I hope you'll forgive me, but on the back porch there is a link for making posters and I was so drawn to this one picture and had to make one.


----------



## Miniv (Apr 19, 2007)

Dimimore said:


> Some one please lighten that up so it can win on Equusite! OMG it screams Love and Bliss! Thanks for sharing such a precious moment with us.
> 
> I hope you'll forgive me, but on the back porch there is a link for making posters and I was so drawn to this one picture and had to make one.



Totally agree! Or maybe a calendar photo!

MA


----------



## Chamomile (Apr 19, 2007)

I LOVE this picture. It would be blown up and hanging on my wall if she were mine



: Very very nice!!


----------



## MBhorses (Apr 19, 2007)

: love the photo.



:


----------



## KayJay Farm (Apr 19, 2007)

Thanks Deb for the poster!

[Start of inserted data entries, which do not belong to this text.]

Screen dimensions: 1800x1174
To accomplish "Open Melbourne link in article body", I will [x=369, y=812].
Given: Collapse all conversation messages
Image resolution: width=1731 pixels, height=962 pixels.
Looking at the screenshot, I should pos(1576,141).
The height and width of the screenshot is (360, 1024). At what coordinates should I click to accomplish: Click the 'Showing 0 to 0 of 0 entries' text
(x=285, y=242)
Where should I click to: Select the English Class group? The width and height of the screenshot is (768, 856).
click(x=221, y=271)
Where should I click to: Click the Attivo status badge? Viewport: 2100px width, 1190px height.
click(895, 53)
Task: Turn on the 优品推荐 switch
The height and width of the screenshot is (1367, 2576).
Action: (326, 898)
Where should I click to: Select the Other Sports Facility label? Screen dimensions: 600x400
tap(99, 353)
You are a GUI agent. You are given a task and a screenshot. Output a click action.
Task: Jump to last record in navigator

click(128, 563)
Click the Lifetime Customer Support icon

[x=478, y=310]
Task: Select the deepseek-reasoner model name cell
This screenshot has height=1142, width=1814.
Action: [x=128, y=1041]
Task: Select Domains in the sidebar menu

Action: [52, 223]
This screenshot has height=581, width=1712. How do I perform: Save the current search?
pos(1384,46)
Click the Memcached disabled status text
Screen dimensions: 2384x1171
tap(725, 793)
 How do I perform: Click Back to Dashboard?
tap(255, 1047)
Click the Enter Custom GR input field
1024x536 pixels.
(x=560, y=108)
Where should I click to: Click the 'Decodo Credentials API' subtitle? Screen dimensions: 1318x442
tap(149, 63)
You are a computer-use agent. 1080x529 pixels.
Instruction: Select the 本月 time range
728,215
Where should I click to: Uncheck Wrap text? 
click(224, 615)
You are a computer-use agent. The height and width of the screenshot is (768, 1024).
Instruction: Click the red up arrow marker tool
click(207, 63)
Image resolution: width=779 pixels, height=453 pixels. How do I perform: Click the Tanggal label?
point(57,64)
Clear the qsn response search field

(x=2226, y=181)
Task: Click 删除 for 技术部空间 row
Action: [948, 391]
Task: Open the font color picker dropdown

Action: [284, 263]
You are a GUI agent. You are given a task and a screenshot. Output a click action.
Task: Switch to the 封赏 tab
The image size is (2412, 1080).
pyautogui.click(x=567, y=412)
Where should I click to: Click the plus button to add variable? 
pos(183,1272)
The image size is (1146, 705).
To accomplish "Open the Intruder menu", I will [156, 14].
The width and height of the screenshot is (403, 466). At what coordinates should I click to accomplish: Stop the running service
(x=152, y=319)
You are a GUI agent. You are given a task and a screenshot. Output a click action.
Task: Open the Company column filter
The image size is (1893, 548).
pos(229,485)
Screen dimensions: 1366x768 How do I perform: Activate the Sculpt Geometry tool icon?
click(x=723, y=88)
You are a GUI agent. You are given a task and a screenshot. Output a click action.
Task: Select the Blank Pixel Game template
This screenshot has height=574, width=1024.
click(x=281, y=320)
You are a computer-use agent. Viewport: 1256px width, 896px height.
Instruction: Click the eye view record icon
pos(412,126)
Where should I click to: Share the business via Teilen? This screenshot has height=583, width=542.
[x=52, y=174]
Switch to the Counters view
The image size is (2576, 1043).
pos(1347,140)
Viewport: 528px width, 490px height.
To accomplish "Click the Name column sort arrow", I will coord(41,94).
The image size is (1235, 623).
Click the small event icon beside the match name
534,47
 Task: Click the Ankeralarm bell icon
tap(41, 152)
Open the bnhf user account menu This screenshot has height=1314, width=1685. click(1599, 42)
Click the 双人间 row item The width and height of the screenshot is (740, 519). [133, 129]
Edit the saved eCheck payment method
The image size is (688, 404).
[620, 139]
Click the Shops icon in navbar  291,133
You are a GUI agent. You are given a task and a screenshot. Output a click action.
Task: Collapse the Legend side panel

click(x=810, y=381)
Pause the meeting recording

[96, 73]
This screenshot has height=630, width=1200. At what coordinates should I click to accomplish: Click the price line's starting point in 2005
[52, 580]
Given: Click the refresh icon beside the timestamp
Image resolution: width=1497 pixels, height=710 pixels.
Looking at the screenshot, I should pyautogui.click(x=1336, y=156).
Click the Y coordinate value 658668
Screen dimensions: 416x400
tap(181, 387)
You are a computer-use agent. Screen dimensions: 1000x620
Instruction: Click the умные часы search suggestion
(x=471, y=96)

What a great idea! Love the title too!


----------



## Scoopiedoo (Apr 19, 2007)

That is one of THE MOST touching pictures I have ever seen!



: I love it! Beautiful girls, thank you for sharing.


----------



## The Simple Life Farm (Apr 19, 2007)

That picture defines why we all love our horses. It brought tears to my eyes, you can see the love they share.


----------



## hairicane (Apr 20, 2007)

That has got to be one of the best photos I have ever seen. How wonderful u captured it



:



:



:



:



:



:


----------



## lvponies (Apr 20, 2007)

That is such a sweet picture!!!



:


----------



## AppyLover2 (Apr 20, 2007)

Hope you don't mind, I lightened it. Beautiful picture!!


----------



## wc minis (Apr 20, 2007)

Very nice picture. It reminds me of my daughter with our horses. Very precious..


----------



## Shari (Apr 20, 2007)

That is just super adorable!!


----------



## Mona (Apr 20, 2007)

What a BEAUTIFUL moment you have captured!!



:


----------



## Joyce (Apr 20, 2007)

One of the most precious pictures I've ever seen. Thanks for sharing with us.

Joyce


----------



## ChrystalPaths (Apr 20, 2007)

Oh now lightened it is the most perfect picture!!


----------